_PROBLEMA PLANTEADO A_
Resume en dos oraciones el hilo sobre el detector de frecuencias.
_PROBLEMA PLANTEADO B_
Cita tal cual el fragmento del hilo sobre el detector de frecuencias que empieza con las palabras que contienen "la verdad no" y termina con "en el osciloscopio..".
_PROBLEMA PLANTEADO C_
Escribe lo que sigue en el hilo sobre el detector de frecuencias, a partir de lo último que aparece en él.

# detector de frecuencias



## arthur (Nov 14, 2006)

alguien sabe como realizar un detector de frecuencias? help me¡¡¡¡¡¡¡¡¡


----------



## chuko (Nov 14, 2006)

¿Un frecuencímetro?


----------



## arthur (Nov 14, 2006)

la verdad no c si sea lo mismo¡¡¡..podrias ayudarme o darme algun diagrama..segun lo que quiero hacer es es q pormedio de una bocina hable pasa por el circuito y visualizarlo en el osciloscopio..


----------



## chuko (Nov 14, 2006)

un analizador de espectro es lo que necesitas entonces


----------



## chuko (Nov 14, 2006)

_DATOS PROPORCIONADOS_
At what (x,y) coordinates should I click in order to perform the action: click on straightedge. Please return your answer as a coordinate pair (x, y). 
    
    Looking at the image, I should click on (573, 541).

_RESPUESTA REDACTADA A_
Un participante pregunta cómo hacer un detector de frecuencias y pide ayuda o algún diagrama. Aclara que quiere hablar por una bocina, pasar la señal por el circuito y verla en el osciloscopio, y otro participante le responde que lo que necesita es un analizador de espectro.

_RESPUESTA REDACTADA B_
la verdad no c si sea lo mismo¡¡¡..podrias ayudarme o darme algun diagrama..segun lo que quiero hacer es es q pormedio de una bocina hable pasa por el circuito y visualizarlo en el osciloscopio..

_RESPUESTA REDACTADA C_
Es mas facil hacerlo en una computadora que en un osciloscopio. Vienen mucros programas ya hechos para hacer eso, incluso con Matlab lo podes hacer


----------



## tiopepe123 (Nov 14, 2006)

el cooledit mismo lo hace y me parece que nero sound tambien, hay muchos programas para ello para pc , incluso para el calibraje de altavoces y en la mula tambien.


----------



## El nombre (May 20, 2007)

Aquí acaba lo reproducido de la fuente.